Do we know, based on data, that they ARE screwed by TV matching, or are we just assuming? Just how much of an underdog do they have to be? We do, afterall, have plenty of data from MM and there isn't ZERO TV difference... there's varying amounts of TV difference, but the range isn't huge. Does this mean that you expect to see win% for goblins and halflings increase when they're the underdog, as TV difference goes up... because... you can still see if that's happening in MM using the games goblins have played, and examining the range of TV differences in those games.

The ultimate point is... when you have to choose between using data that may (or may not, since you need to compare it to another dataset before you can conclusively say) have some confounds, and a total LACK of data... you should go with the former. If you can find an effect with data that some people can voice confound concerns with, then you can simply state that should better data ever become available, you will revisit the results. Taking action based on NO DATA is irresponsible and foolish... the only thing NO DATA supports, is waiting for data before you do anything.

besters wrote:Surely this statment is inaccurate, you can always draw conclusions, it is the chance of the conclusion being incorrect that increases, as long as you are aware of this you can proceed accordingly.

It is not in any way inaccurate. You can draw conclusions from tea leaves and chicken entrails too, but they're horseshit conclusions based on nothing... aka, guessing. It ultimately doesn't matter if you guess right or wrong in the long run - it's unsupported gambling with the truth. In terms of statistical analysis, you cannot draw any conclusion whatsoever from the mean of a sample alone... period... for the reasons demonstrated and explained.

besters wrote:Let's face it, you can get erroneous conclusions from perfectly accurate data, but you can potentially move in the right direction from flawed data.

And sometimes people die in car crashes even if they wear their seatbelt... while sometimes people survive a car crash only because they weren't wearing them. Does that, to you, suggest that wearing or not wearing your seatbelt are of equal value in terms of safety? It sounds like you believe exactly that.

spubbbba wrote:Some inducements are clearly not as good, for instance extra re-rolls, rookie mercs and wandering apoths. Having 2 rerolls and an apoth is better than 1 re-roll and a wandering apoth for instance. Others like stars, babes and wizards are harder to quantify.

"Clearly" by what metric? When you want data driven conclusions you have to take a step back from any feelings and assumptions you might have and let the numbers tell the story, because preconceived notions are more likely to prevent you from being objective than they are to help you. Quantification is what numbers are all about, afterall - the only time things are tough to quantify in terms of data is when you don't have enough data to work with.

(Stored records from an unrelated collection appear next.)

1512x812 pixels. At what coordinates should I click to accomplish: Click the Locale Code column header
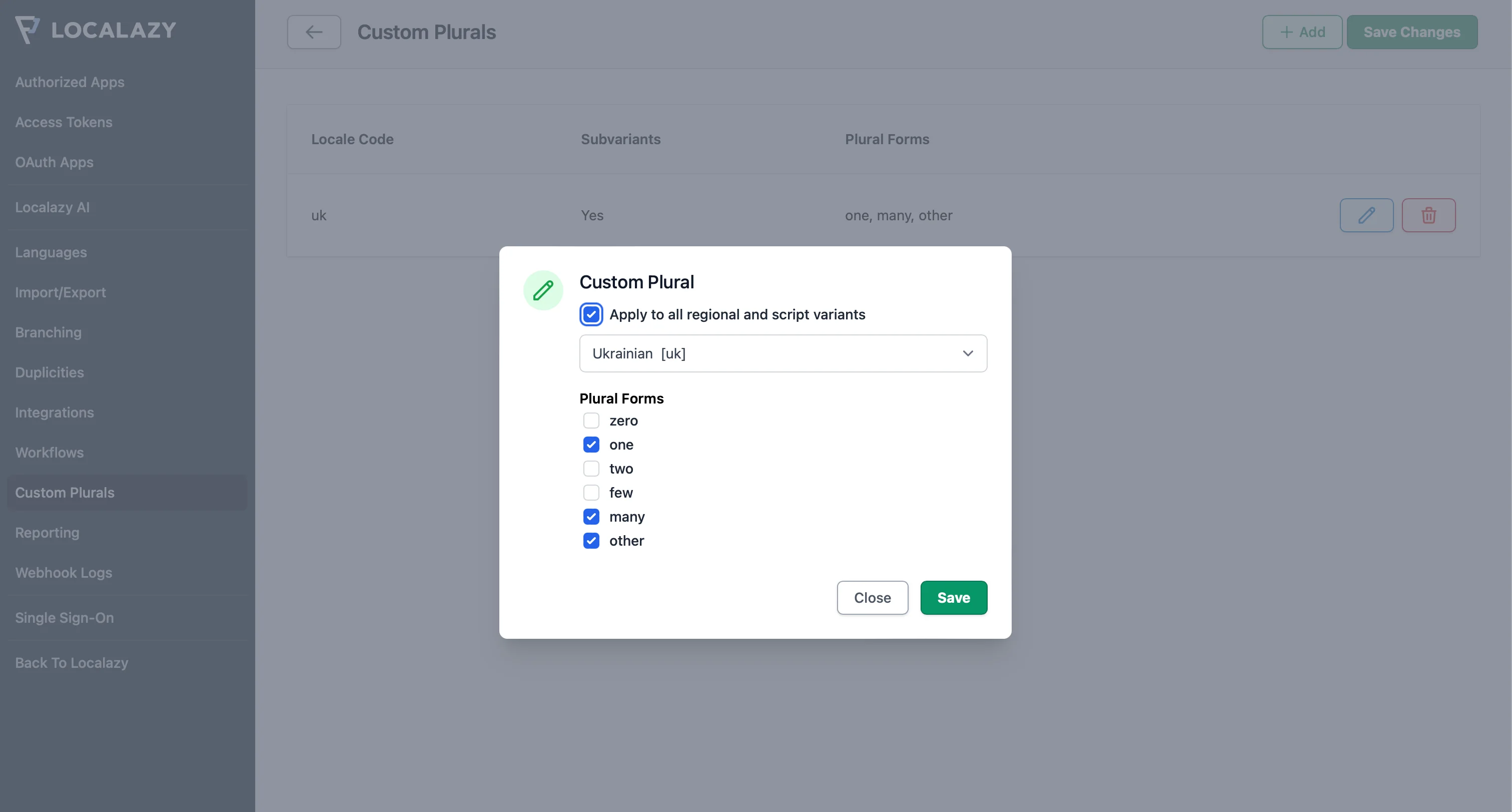pos(353,139)
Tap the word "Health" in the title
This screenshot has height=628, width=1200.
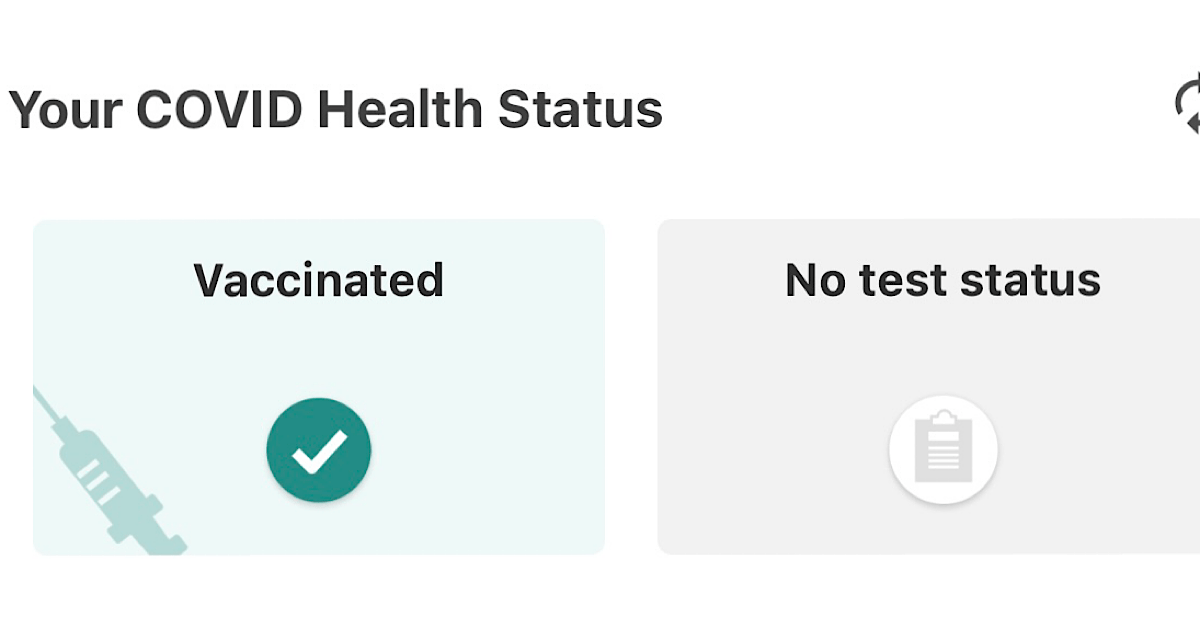point(401,108)
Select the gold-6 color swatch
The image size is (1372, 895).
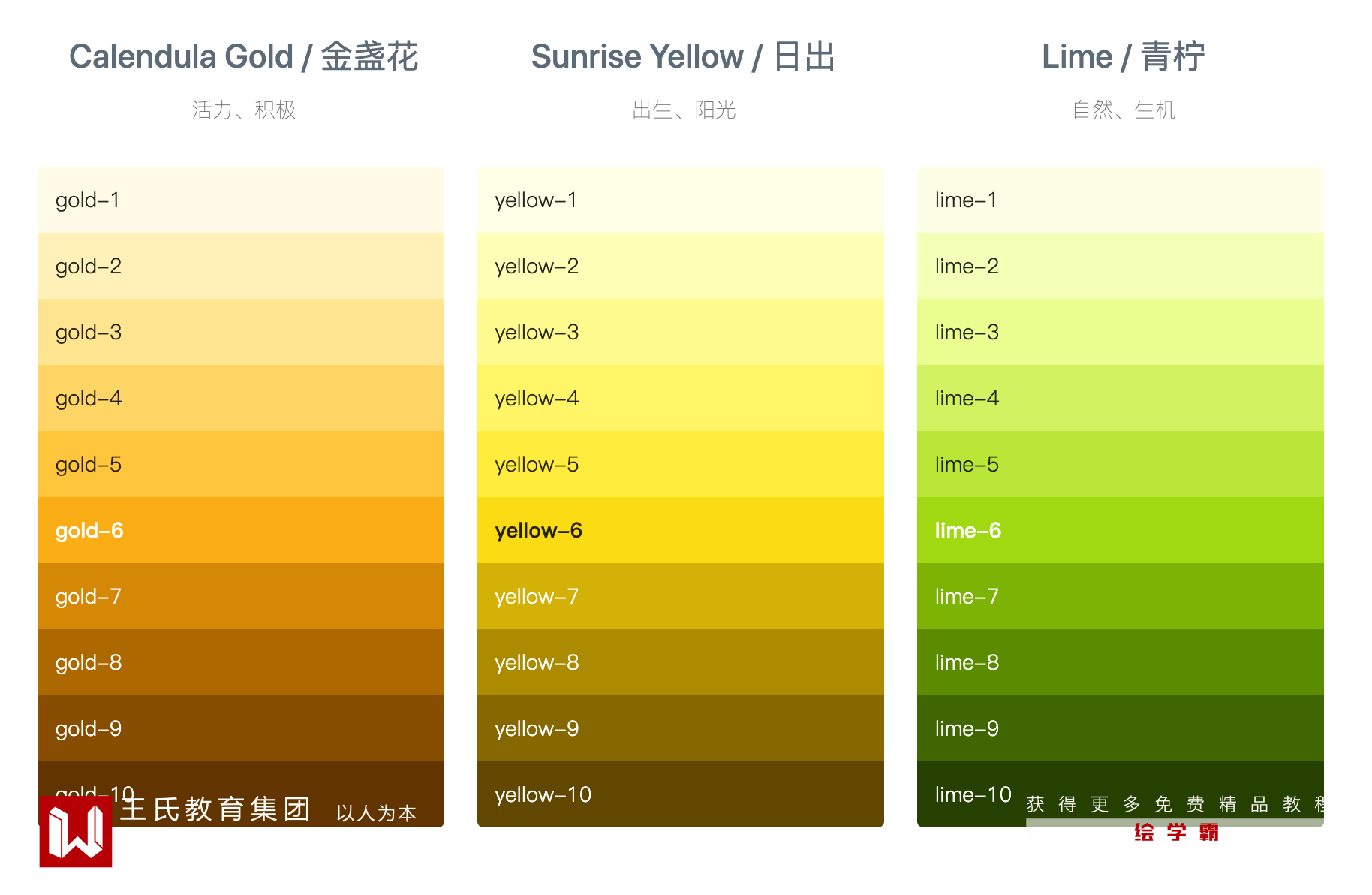[240, 530]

spubbbba wrote:I am still a bit wary of using TV matched pen leagues as I question their competitiveness. In R/B/MM then every game is basically a friendly.

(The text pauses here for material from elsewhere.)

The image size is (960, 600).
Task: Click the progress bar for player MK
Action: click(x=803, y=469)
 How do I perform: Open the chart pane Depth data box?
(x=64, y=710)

Oh? I'd suggest the opposite. League games are friendlier because you have a lasting relationship with the other coaches which is why houserules are something that happen so often in leagues - people can actually agree on things on occasion. MM play is where strangers are playing one another, and they're not there to socialize... it's where we've seen problems with cheating and exploiting disconnections and bugs in the game. League play people can just agree not to do certain things and its done. You don't see any complaints of "power gaming" in leagues (ie, minmaxing in MM) nor a massive focus on teams that can get and stay developed. If you're looking for an environment where people are trying to eke out every bit of power and performance from their team, you probably want MM, not League. Of course, without League data, or even a clear metric for "competitiveness" we can argue our guesses until the sun goes out.

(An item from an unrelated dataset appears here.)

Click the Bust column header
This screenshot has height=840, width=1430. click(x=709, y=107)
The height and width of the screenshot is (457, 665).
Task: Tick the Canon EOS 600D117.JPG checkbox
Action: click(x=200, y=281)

spubbbba wrote:Using MM, what would be the minimum amount of games needed to get reasonably accurate stats on the 24 “official” teams? Would these need to be broken down still further to Tv ranges and racial match ups? Otherwise risk certain teams being too good in some scenarios and too weak in others.

One can guess, but it's impossible to say... also, what do we define as "reasonably accurate"? If we're talking about League games... league composition will be a problem we can't really control for with anything but a larger dataset. Variation in data is what makes our result less "accurate" in terms of confidence interval ranges, as I hope I demonstrated in my previous posting with the 3 datasets. League games will tend to have a higher variation, and thus, take more data to result in similar accuracy.

To get a decent dataset for League play you'd need a large number of LEAGUES (not just games within them...) each of which was playing with pure CRP rules and rosters, no houserules. The assumption would be that with a sufficient number of leagues, the compositional differences would balance themselves out in the long run, and with enough games the TV differences would balance themselves out in the long run too. Having only a few leagues, but a large number of games, would amplify the composition problems, probably to the point of making the data difficult to trust. (note: if anyone doesn't understand what I mean by compositional differences and TV differences adding error, I can explain this in nauseating detail, I'm just going to leave it as is until someone specifically needs elaboration).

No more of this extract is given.